## Your instructions
Copy out the material from the line containing "Click the 28.0 x-axis tick label" through the line containing "point(151,176)", inclusive, and swap in "title" for every "heading". Keep everything else in those lines the same.
Start Entries shown
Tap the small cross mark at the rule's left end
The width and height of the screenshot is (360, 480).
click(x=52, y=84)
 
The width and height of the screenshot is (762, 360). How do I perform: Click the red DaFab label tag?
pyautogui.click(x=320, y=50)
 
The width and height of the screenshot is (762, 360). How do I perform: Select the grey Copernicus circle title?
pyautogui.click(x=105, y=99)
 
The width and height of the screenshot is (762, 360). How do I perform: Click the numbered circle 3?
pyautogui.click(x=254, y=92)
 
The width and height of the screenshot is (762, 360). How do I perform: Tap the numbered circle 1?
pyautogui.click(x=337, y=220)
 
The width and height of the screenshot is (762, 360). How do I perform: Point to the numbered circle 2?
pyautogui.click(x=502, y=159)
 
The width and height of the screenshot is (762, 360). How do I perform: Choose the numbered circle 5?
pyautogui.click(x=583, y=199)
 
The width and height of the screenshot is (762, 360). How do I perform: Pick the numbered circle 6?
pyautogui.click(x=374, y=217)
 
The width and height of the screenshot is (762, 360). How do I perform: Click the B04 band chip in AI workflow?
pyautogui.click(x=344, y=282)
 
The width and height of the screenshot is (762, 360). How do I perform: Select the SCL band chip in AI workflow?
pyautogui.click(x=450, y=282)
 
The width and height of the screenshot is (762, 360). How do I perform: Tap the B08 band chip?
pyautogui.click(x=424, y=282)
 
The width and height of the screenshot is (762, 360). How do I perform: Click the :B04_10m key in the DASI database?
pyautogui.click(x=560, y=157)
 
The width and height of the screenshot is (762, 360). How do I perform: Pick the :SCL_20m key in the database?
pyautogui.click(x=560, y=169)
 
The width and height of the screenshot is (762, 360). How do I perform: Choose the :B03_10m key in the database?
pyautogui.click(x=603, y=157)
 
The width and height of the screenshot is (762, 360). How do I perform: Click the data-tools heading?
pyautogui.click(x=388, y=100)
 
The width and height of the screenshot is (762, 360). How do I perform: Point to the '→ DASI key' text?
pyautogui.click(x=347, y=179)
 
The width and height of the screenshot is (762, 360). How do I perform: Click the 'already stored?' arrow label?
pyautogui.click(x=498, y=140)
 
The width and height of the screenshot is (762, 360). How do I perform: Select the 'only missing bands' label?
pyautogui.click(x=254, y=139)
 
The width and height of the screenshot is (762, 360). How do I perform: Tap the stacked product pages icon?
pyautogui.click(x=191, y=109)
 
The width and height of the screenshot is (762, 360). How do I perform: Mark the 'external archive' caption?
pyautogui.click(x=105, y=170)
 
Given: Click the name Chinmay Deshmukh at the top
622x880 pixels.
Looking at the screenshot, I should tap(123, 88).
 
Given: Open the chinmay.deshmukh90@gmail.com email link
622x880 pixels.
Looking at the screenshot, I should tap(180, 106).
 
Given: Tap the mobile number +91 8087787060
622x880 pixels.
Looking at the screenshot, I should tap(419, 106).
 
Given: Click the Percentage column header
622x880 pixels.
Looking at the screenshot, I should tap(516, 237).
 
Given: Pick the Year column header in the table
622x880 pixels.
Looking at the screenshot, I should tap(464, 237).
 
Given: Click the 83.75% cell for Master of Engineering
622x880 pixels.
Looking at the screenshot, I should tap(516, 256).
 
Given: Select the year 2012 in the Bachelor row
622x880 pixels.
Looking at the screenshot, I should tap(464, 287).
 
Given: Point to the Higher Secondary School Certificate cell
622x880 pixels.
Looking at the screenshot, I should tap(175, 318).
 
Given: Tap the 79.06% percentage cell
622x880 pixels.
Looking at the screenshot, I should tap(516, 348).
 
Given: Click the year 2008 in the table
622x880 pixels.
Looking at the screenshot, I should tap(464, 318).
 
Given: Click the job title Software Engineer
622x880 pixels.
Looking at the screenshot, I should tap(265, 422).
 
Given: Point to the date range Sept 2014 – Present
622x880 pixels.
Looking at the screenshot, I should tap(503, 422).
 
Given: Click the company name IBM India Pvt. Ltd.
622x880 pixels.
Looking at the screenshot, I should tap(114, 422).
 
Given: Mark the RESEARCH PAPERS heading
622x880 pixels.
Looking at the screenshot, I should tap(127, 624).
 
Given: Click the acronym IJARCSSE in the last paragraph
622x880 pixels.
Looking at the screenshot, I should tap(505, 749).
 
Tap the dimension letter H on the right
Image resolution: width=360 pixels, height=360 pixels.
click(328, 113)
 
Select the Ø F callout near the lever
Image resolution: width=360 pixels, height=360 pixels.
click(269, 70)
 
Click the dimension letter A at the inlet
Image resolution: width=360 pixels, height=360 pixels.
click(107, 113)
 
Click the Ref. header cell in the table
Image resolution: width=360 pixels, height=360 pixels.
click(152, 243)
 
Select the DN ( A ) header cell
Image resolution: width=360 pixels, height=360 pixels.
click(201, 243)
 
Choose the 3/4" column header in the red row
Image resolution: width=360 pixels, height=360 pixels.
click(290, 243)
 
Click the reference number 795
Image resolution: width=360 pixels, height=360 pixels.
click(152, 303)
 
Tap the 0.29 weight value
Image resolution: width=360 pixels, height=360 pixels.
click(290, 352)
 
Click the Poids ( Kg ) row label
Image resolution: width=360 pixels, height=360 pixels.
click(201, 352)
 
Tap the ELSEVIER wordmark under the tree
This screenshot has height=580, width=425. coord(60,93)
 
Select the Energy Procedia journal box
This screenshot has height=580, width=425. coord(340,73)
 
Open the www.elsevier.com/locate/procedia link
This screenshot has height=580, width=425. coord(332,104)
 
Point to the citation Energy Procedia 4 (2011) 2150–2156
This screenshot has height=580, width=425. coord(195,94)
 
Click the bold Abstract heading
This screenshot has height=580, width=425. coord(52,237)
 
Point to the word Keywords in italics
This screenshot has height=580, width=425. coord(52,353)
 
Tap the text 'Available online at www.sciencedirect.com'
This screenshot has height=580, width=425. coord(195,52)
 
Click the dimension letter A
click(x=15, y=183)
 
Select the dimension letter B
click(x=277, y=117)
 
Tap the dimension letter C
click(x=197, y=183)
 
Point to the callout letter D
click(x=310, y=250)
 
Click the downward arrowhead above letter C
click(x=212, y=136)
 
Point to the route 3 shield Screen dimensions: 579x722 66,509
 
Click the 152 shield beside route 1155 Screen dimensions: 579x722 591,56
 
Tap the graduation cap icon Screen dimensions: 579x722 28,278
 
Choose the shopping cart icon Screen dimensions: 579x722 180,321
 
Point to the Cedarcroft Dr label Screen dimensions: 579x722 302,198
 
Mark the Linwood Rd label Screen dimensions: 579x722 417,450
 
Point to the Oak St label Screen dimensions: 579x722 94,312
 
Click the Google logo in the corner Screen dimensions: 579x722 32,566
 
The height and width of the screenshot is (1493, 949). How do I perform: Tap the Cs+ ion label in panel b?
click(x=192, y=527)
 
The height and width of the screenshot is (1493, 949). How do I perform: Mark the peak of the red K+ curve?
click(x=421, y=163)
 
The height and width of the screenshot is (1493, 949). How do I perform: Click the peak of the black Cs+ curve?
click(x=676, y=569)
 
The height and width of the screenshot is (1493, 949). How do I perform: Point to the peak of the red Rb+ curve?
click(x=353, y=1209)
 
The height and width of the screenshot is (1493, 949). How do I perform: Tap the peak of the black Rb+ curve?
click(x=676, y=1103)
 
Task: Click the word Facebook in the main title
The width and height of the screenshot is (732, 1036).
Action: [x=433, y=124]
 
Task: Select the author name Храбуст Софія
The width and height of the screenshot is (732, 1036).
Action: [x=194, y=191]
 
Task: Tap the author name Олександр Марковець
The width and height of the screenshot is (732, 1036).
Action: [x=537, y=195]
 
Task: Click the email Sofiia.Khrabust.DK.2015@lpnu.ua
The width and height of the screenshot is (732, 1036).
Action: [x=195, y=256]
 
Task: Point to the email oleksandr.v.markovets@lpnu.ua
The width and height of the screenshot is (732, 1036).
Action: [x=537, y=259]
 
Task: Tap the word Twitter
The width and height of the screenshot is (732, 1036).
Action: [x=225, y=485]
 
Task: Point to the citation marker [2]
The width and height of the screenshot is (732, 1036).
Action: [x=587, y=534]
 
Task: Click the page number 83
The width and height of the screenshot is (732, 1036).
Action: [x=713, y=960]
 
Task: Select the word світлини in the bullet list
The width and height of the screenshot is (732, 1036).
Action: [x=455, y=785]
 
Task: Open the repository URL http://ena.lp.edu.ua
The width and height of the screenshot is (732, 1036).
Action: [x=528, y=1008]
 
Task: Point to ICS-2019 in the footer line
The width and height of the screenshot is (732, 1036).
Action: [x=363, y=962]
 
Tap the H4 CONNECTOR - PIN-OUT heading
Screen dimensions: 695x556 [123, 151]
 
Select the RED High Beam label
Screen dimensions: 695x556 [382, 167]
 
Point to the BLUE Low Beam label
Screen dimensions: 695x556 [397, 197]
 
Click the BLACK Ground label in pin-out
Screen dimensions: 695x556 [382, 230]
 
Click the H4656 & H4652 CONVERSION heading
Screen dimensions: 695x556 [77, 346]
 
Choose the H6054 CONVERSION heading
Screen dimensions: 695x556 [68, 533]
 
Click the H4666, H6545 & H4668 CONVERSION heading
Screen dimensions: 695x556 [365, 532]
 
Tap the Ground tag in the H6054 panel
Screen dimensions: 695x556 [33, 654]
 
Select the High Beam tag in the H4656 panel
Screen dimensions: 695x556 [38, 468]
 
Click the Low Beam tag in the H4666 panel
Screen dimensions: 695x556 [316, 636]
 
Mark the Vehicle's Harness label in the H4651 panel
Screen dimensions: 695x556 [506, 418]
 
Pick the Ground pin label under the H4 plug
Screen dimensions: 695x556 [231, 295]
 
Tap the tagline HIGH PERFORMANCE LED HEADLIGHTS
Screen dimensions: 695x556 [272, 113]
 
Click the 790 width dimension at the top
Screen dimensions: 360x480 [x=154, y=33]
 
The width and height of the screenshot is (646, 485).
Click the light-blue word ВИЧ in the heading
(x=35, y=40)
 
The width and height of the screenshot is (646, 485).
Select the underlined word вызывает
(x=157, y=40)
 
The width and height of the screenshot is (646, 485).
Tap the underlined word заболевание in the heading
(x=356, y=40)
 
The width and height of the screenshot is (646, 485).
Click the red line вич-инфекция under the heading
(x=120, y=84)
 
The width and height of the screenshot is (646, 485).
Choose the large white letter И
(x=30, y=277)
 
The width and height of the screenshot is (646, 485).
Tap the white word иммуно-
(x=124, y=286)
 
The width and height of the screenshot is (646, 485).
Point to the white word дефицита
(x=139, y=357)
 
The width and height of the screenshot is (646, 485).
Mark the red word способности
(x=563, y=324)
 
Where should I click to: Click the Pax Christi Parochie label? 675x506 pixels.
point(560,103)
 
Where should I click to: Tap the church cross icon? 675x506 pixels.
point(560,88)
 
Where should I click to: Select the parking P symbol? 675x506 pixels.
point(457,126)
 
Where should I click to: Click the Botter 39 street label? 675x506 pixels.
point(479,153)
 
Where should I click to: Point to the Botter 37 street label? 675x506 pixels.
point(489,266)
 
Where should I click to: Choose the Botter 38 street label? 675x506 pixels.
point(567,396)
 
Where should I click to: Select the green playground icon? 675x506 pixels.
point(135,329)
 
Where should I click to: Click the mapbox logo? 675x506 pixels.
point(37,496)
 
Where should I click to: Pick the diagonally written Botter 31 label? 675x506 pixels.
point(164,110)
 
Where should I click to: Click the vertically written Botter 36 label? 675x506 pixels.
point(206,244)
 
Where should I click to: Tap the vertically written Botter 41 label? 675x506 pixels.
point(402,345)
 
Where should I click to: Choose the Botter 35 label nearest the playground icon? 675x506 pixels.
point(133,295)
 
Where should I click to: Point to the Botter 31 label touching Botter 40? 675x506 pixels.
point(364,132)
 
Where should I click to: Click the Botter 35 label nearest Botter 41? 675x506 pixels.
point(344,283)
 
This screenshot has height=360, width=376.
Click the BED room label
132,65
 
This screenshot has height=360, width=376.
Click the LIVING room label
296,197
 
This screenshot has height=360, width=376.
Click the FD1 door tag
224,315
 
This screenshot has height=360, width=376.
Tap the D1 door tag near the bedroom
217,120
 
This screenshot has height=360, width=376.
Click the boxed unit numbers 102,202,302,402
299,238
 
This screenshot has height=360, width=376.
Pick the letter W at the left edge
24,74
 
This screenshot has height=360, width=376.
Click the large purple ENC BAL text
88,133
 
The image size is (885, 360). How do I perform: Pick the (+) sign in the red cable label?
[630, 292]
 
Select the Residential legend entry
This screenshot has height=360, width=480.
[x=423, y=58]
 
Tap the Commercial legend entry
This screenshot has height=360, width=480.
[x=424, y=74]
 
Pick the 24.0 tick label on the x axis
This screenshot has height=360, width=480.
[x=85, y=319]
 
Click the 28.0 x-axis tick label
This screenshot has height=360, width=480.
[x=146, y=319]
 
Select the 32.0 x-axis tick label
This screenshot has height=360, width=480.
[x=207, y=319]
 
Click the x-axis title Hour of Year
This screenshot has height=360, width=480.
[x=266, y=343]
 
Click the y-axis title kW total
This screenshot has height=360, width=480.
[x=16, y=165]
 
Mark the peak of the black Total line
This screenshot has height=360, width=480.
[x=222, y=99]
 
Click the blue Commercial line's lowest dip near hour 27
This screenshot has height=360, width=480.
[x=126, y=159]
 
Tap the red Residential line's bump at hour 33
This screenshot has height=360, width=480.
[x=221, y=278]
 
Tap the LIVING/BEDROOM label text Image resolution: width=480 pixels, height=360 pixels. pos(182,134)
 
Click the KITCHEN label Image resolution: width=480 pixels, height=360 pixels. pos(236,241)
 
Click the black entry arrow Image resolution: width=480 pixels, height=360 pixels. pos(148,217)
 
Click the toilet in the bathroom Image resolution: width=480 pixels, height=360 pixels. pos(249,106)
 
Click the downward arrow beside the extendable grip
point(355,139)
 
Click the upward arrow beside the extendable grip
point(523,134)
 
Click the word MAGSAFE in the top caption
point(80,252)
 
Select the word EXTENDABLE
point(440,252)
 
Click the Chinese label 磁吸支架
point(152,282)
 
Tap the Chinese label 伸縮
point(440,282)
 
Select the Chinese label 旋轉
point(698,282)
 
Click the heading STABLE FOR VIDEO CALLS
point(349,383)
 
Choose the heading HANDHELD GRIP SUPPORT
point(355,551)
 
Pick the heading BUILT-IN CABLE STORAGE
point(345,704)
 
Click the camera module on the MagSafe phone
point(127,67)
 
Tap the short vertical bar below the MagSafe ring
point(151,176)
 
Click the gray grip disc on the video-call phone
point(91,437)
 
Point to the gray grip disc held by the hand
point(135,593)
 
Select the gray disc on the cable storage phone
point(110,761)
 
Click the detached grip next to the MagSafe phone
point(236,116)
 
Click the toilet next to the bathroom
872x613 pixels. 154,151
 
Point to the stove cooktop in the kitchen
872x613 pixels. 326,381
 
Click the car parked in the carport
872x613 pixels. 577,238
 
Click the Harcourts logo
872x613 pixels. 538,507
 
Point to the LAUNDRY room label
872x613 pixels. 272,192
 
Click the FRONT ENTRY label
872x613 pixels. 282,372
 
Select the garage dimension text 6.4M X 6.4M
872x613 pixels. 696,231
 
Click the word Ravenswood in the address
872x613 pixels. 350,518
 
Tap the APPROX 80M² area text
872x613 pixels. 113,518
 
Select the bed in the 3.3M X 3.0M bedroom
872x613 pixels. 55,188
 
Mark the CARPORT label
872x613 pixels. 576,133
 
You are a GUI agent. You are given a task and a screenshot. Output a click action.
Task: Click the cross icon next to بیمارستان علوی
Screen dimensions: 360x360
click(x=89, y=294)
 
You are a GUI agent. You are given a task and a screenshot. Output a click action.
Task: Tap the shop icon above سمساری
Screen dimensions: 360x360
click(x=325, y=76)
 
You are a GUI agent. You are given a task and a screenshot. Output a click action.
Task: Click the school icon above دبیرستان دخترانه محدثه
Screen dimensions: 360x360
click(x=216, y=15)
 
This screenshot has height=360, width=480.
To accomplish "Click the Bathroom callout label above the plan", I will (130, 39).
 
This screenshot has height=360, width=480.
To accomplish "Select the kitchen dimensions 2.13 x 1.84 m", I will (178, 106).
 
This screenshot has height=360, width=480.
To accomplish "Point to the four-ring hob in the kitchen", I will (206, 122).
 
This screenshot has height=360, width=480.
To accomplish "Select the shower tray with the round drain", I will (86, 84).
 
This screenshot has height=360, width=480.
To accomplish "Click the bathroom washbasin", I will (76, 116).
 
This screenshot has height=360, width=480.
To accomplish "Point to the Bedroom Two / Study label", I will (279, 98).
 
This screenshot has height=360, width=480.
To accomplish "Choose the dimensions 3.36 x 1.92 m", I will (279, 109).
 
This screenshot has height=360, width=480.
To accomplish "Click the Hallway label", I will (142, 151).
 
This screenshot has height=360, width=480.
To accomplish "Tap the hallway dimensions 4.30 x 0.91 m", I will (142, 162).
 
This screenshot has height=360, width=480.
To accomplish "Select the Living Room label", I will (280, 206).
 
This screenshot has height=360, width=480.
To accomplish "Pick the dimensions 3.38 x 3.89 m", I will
End Entries shown
## Result for this exercise
Click the 28.0 x-axis tick label
This screenshot has height=360, width=480.
[x=146, y=319]
 
Select the 32.0 x-axis tick label
This screenshot has height=360, width=480.
[x=207, y=319]
 
Click the x-axis title Hour of Year
This screenshot has height=360, width=480.
[x=266, y=343]
 
Click the y-axis title kW total
This screenshot has height=360, width=480.
[x=16, y=165]
 
Mark the peak of the black Total line
This screenshot has height=360, width=480.
[x=222, y=99]
 
Click the blue Commercial line's lowest dip near hour 27
This screenshot has height=360, width=480.
[x=126, y=159]
 
Tap the red Residential line's bump at hour 33
This screenshot has height=360, width=480.
[x=221, y=278]
 
Tap the LIVING/BEDROOM label text Image resolution: width=480 pixels, height=360 pixels. pos(182,134)
 
Click the KITCHEN label Image resolution: width=480 pixels, height=360 pixels. pos(236,241)
 
Click the black entry arrow Image resolution: width=480 pixels, height=360 pixels. pos(148,217)
 
Click the toilet in the bathroom Image resolution: width=480 pixels, height=360 pixels. pos(249,106)
 
Click the downward arrow beside the extendable grip
point(355,139)
 
Click the upward arrow beside the extendable grip
point(523,134)
 
Click the word MAGSAFE in the top caption
point(80,252)
 
Select the word EXTENDABLE
point(440,252)
 
Click the Chinese label 磁吸支架
point(152,282)
 
Tap the Chinese label 伸縮
point(440,282)
 
Select the Chinese label 旋轉
point(698,282)
 
Click the title STABLE FOR VIDEO CALLS
point(349,383)
 
Choose the title HANDHELD GRIP SUPPORT
point(355,551)
 
Pick the title BUILT-IN CABLE STORAGE
point(345,704)
 
Click the camera module on the MagSafe phone
point(127,67)
 
Tap the short vertical bar below the MagSafe ring
point(151,176)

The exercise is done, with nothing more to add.